IIRC, that was "I am not a number, I am a free man!"

#        He summarized his stand against
#the "system" by saying, in the first episode: "I will not be
#pushed, filed, stamped, indexed, briefed, debriefed, or numbered. My life is
#my own."[38]

_The Prisoner_ starred and was created by Patrick McGoohan. It had much
in common with an earlier show of his, _Secret Agent_, and could be seen
as a sequel to it.
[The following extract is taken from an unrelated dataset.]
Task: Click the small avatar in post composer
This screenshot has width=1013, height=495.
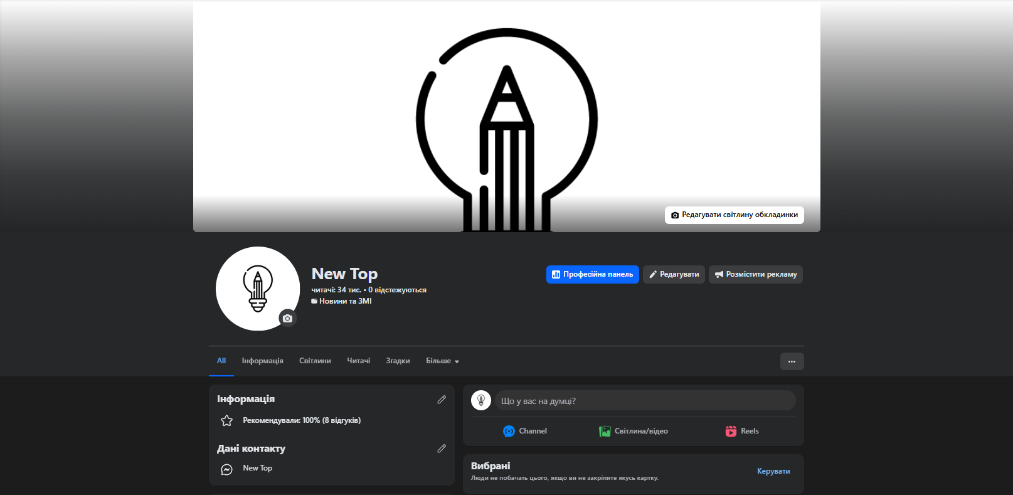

The theme song of the latter, "Secret Agent Man",
ended similarly to the Phil Ochs line:

        Secret agent man, secret agent man,
        They've given you a number
        And taken away your name.

Every episode of _The Prisoner_ started with a symbolic summary of the
premise shown behind the opening credits: A mechanical arm (!) takes a
file folder, its surface blank except for an attached photo of McGoohan,
from a drawer, moves along, and deposits it in a different drawer that
is labeled "RESIGNED".

-- Mark M.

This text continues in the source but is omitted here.